Deputy Speaker of the Provincial Assembly of Sindh
- In office 15 August 2018 – 11 August 2023
- Speaker: Agha Siraj Durrani
- Preceded by: Shehla Raza

Member of the Provincial Assembly of Sindh
- In office 13 August 2018 – 11 August 2023
- Constituency: Reserved seat for women
- In office June 2013 – 28 May 2018
- Constituency: Reserved seat for women

Personal details
- Born: Sujawal, Sindh, Pakistan
- Party: PPP (2013-present)

= Rehana Leghari =

Pakistani politician

Rehana Leghari is a Pakistani politician who was the Deputy Speaker of the Provincial Assembly of Sindh, in office from August 2018 to August 2023. She had been a Member of the Provincial Assembly of Sindh from August 2018 to August 2023 and from June 2013 to May 2018.

==Early life==
She was born in 1971 in Sujawal district.

==Political career==

She was elected to the Provincial Assembly of Sindh as a candidate of Pakistan Peoples Party (PPP) on a reserved seat for women in the 2013 Pakistani general election.

In August 2016, she was inducted into the provincial Sindh cabinet of Chief Minister Syed Murad Ali Shah and was appointed as special assistants to Chief Minister on human rights.

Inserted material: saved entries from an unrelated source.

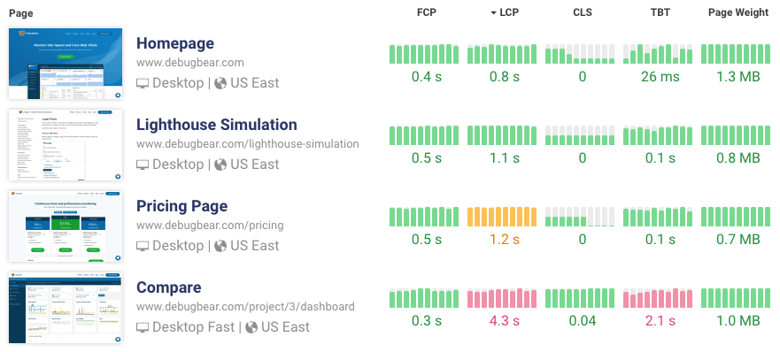Open the Homepage page title link

tap(175, 43)
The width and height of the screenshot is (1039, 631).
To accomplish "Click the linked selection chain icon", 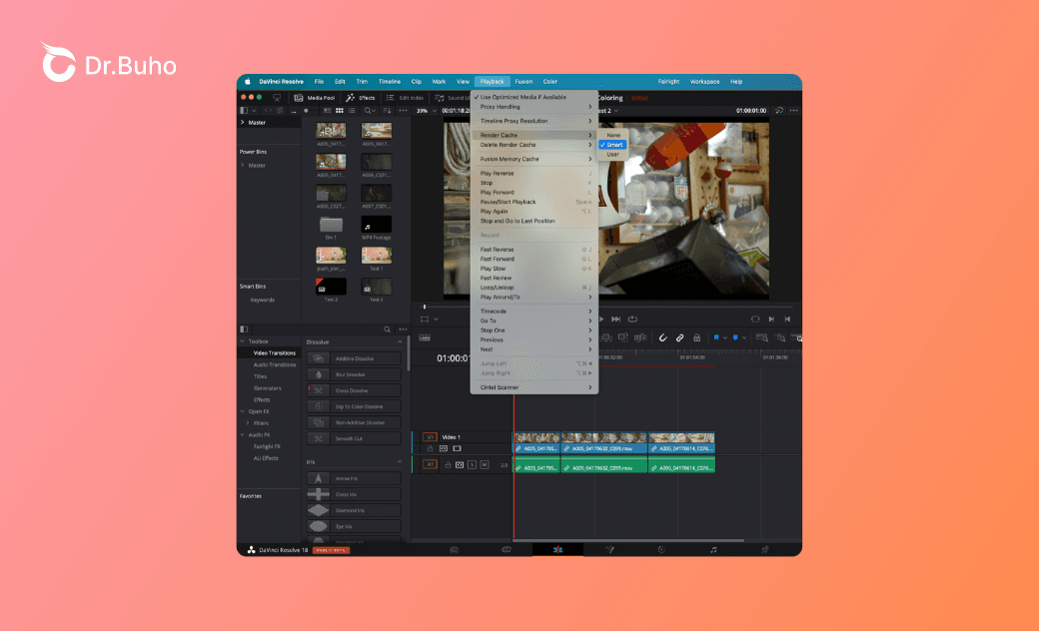I will pos(679,337).
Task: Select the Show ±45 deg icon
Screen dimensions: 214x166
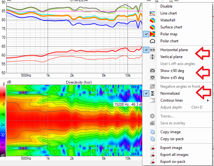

She was re-elected to the Provincial Assembly of Sindh as a candidate of PPP on a reserved seat for women in the 2018 Pakistani general election. Following her successful election, PPP nominated her for the office of deputy speaker of the Sindh Assembly. On 15 August 2018, she was elected as Deputy Speaker of the Provincial Assembly of Sindh. She received 98 votes against her opponent Rabia Azfar Nizami who secured 59 votes.